[DATA EXCERPTS]
'''

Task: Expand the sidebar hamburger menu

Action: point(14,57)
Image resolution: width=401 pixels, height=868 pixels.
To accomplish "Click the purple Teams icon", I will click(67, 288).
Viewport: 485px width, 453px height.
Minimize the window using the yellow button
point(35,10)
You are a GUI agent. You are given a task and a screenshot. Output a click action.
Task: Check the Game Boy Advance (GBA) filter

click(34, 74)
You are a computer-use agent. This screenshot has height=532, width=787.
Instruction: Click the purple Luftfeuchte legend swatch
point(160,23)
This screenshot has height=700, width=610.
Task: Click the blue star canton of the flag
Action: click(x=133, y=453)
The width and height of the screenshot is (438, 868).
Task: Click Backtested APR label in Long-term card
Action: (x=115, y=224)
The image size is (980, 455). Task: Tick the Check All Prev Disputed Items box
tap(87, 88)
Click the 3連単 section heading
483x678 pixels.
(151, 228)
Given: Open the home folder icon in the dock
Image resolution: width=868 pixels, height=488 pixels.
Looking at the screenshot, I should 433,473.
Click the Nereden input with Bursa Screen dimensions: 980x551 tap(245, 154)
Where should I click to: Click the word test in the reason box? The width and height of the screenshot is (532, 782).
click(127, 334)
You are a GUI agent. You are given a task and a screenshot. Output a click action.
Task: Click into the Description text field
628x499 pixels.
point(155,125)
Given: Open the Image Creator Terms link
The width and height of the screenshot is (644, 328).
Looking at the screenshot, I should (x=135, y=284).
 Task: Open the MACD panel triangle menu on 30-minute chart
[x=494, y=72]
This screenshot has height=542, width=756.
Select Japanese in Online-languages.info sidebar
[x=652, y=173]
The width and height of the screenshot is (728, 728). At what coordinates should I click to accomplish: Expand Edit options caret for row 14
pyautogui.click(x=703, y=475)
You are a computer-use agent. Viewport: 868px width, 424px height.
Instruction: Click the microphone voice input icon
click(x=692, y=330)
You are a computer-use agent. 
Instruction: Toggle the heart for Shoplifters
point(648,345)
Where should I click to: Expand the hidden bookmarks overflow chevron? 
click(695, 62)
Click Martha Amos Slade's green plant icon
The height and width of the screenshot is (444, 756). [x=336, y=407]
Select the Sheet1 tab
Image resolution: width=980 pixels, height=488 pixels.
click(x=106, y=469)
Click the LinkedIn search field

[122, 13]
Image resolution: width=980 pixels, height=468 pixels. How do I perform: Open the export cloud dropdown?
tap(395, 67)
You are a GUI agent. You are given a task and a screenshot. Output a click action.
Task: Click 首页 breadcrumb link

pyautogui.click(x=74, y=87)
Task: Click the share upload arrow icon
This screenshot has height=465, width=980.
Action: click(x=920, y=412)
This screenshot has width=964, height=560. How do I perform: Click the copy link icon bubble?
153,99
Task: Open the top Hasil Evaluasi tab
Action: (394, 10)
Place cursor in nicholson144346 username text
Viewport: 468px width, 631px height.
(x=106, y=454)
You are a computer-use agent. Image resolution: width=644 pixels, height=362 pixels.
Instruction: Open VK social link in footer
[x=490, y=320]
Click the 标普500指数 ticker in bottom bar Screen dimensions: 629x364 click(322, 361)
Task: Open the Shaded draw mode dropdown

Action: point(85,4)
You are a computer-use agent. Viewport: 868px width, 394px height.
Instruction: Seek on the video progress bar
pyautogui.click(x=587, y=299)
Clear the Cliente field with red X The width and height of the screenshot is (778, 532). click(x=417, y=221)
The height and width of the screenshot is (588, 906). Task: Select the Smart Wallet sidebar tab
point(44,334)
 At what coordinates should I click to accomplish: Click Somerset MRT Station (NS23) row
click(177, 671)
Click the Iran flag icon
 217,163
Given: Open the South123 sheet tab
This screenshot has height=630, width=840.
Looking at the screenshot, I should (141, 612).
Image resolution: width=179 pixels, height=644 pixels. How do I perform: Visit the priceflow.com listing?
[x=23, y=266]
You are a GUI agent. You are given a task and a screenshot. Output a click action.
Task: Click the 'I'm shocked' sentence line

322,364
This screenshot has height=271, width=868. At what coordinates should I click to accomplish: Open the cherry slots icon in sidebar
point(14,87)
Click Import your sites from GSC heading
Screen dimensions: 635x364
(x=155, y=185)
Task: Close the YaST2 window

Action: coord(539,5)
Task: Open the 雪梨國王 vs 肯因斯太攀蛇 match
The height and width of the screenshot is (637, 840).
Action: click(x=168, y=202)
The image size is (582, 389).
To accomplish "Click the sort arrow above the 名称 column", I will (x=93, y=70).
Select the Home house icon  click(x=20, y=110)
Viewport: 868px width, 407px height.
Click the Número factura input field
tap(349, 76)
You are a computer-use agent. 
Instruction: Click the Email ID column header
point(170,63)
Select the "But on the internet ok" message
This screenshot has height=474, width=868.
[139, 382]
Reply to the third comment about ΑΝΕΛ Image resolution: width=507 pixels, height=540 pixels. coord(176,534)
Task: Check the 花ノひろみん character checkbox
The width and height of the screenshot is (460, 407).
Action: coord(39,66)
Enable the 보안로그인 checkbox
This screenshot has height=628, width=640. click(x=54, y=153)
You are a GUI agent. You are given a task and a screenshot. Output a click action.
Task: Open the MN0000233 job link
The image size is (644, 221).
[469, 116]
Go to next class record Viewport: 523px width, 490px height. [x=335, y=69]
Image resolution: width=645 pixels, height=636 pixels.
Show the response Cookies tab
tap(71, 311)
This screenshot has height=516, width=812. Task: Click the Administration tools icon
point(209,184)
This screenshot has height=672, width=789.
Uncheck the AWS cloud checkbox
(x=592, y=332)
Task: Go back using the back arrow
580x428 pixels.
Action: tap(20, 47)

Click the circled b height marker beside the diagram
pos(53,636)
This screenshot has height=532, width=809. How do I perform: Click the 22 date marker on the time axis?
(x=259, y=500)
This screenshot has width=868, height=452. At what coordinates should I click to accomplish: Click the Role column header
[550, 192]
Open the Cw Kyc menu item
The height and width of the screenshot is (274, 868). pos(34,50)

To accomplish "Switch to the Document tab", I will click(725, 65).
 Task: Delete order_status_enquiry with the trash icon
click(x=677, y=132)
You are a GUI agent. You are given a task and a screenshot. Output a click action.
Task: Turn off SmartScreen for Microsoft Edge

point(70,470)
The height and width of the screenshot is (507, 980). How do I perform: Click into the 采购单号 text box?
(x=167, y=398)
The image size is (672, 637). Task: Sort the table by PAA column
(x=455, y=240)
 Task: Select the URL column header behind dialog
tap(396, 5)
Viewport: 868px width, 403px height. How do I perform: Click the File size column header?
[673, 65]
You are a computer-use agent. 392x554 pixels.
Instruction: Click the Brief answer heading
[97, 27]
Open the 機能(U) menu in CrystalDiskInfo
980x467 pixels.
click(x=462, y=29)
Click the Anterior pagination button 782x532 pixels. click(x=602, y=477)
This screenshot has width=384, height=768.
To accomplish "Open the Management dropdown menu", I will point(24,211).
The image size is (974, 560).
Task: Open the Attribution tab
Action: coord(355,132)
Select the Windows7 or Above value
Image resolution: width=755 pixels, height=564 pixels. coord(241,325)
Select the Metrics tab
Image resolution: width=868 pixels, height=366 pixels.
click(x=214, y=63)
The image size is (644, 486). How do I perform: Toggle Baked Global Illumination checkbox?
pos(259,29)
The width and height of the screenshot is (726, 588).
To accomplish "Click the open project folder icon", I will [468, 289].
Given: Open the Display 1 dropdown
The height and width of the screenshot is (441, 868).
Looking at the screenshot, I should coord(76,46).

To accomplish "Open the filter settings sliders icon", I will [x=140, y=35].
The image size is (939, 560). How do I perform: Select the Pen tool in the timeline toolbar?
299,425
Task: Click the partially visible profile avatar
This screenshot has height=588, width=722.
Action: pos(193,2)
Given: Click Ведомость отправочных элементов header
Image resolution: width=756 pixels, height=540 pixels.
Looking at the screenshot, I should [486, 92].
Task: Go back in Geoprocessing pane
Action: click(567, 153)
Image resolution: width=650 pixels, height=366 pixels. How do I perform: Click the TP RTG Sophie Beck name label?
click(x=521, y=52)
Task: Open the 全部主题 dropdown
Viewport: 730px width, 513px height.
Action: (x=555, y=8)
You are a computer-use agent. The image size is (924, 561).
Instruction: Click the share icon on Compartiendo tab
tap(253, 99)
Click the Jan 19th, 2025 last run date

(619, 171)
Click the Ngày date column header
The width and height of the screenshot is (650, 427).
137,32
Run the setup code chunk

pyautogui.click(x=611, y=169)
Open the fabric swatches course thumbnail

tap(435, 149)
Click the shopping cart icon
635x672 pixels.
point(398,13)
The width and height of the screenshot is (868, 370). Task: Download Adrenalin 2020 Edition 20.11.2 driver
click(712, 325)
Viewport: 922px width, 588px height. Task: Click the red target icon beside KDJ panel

'''

Start at the first line of the material. Reproduce every line exactly, ending with the line that holds "Given: Open the home folder icon in the dock".

Task: Expand the sidebar hamburger menu

Action: point(14,57)
Image resolution: width=401 pixels, height=868 pixels.
To accomplish "Click the purple Teams icon", I will click(67, 288).
Viewport: 485px width, 453px height.
Minimize the window using the yellow button
point(35,10)
You are a GUI agent. You are given a task and a screenshot. Output a click action.
Task: Check the Game Boy Advance (GBA) filter

click(34, 74)
You are a computer-use agent. This screenshot has height=532, width=787.
Instruction: Click the purple Luftfeuchte legend swatch
point(160,23)
This screenshot has height=700, width=610.
Task: Click the blue star canton of the flag
Action: click(x=133, y=453)
The width and height of the screenshot is (438, 868).
Task: Click Backtested APR label in Long-term card
Action: (x=115, y=224)
The image size is (980, 455). Task: Tick the Check All Prev Disputed Items box
tap(87, 88)
Click the 3連単 section heading
483x678 pixels.
(151, 228)
Given: Open the home folder icon in the dock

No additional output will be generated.